They were enshrined at the global level and given status in international law first by Articles 3 to 21 of the 1948 Universal Declaration of Human Rights and later in the 1966 International Covenant on Civil and Political Rights. In Europe, they were enshrined in the European Convention on Human Rights in 1953.
Second-generation human rights Edit
Second-generation human rights are related to equality and began to be recognized by governments after World War II. They are fundamentally economic, social, and cultural in nature. They guarantee different members of the citizenry equal conditions and treatment. Secondary rights would include a right to be employed in just and favorable condition, rights to food, housing and health care, as well as social security and unemployment benefits. Like first-generation rights, they were also covered by the Universal Declaration of Human Rights, and further embodied in Articles 22 to 28 of the Universal Declaration, and the International Covenant on Economic, Social, and Cultural Rights.
In the United States of America, President Franklin D. Roosevelt proposed a Second Bill of Rights, covering much the same grounds, during his State of the Union Address on January 11, 1944. Today, many nations, states, or groups of nations have developed legally binding declarations guaranteeing comprehensive sets of human rights, e.g. the European Social Charter.
Some states have enacted some of these economic rights, e.g. the state of New York has enshrined the right to a free education,[2][3] as well as "the right to organize and to bargain collectively",[4] and workers' compensation,[5] in its constitutional law.
These rights are sometimes referred to as "red" rights. They impose upon the government the duty to respect and promote and fulfill them, but this depends on the availability of resources. The duty is imposed on the state because it controls its own resources.

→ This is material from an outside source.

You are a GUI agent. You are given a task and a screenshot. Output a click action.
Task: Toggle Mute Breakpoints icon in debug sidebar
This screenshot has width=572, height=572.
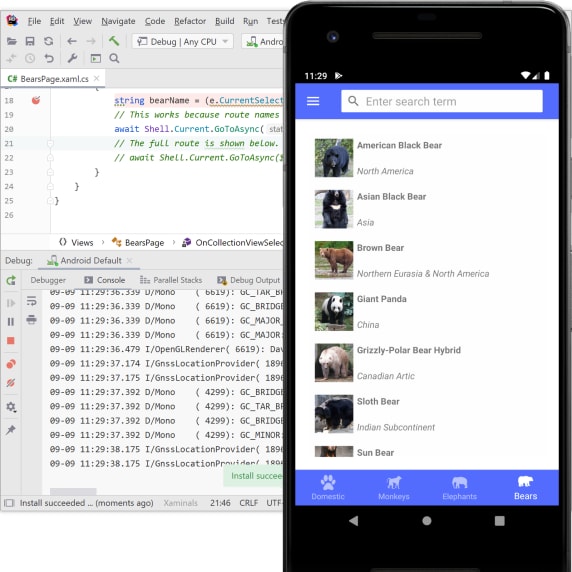tap(11, 383)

No one has the direct right to housing and right to education. (In South Africa, for instance, the right is not, per se, to housing, but rather "to have access to adequate housing",[6] realised on a progressive basis.[7])
The duty of government is in the realization of these positive rights.
Third-generation human rights Edit
Third-generation human rights are those rights that go beyond the mere civil and social, as expressed in many progressive documents of international law, including the 1972 Stockholm Declaration of the United Nations Conference on the Human Environment, the 1992 Rio Declaration on Environment and Development, and other pieces of generally aspirational "soft law".
Also known as Solidarity human rights, they are rights that try to go beyond the framework of individual rights to focus on collective concepts, such as community or people. However, The term remains largely unofficial,[8][9][10][11][12][13][14] just as the also-used moniker of "green" rights, and thus houses an extremely broad spectrum of rights, including:
Group and collective rights
Right to self-determination
Right to economic and social development
Right to a healthy environment
Right to natural resources
Right to communicate and communication rights
Right to participation in cultural heritage
Rights to intergenerational equity and sustainability
The African Charter on Human and Peoples' Rights ensures many of those: the right to self-determination, right to development, right to natural resources and right to satisfactory environment.[15] Some countries also have constitutional mechanisms for safeguarding third-generation rights. For example, the Hungarian Parliamentary Commissioner for Future Generations,[16] the Parliament of Finland's Committee for the Future, and the erstwhile Commission for Future Generations in the Knesset in Israel.